EXERCISE INPUT:

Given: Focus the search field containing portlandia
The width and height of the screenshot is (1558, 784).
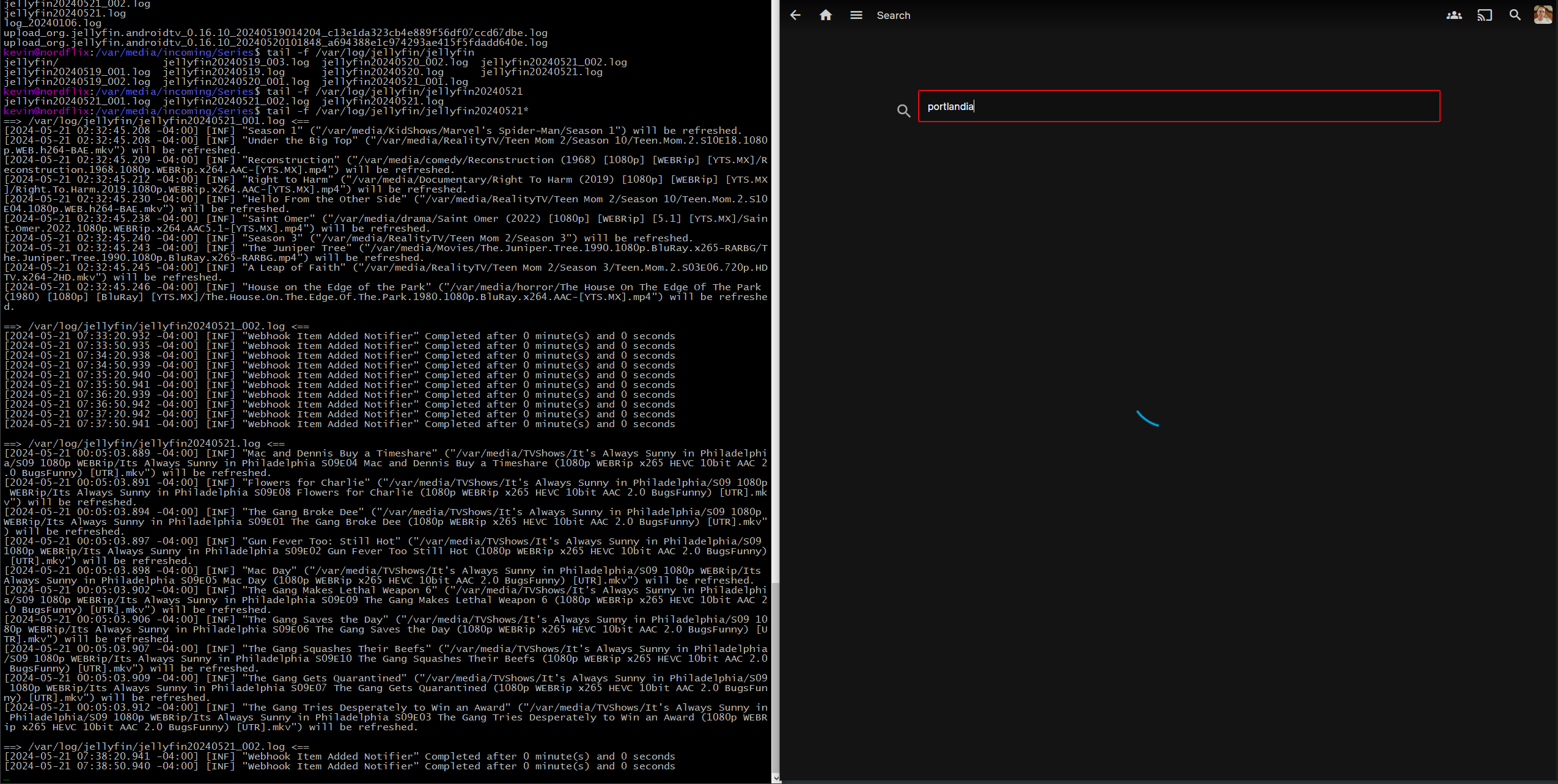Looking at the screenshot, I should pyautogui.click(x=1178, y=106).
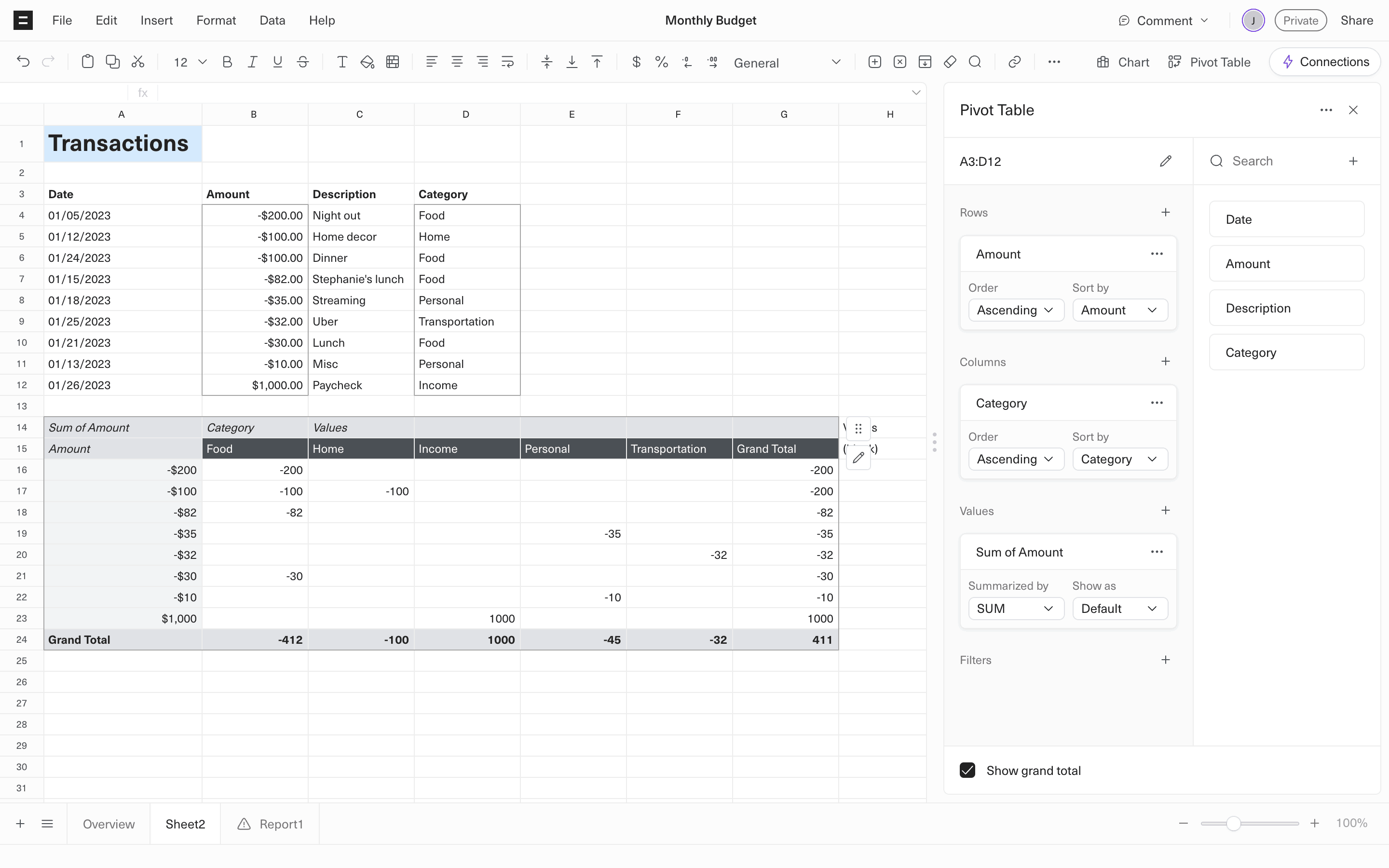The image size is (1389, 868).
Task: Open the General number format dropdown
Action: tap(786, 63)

AIM OF THE TASK: A word-for-word copy is needed of the lines from the line holding "The width and" through the end of the records, both included, excluding every picture.

RESULT OF THIS EXERCISE:
The width and height of the screenshot is (1558, 784).
Looking at the screenshot, I should pyautogui.click(x=1178, y=106).
The image size is (1389, 868).
Task: Open the General number format dropdown
Action: tap(786, 63)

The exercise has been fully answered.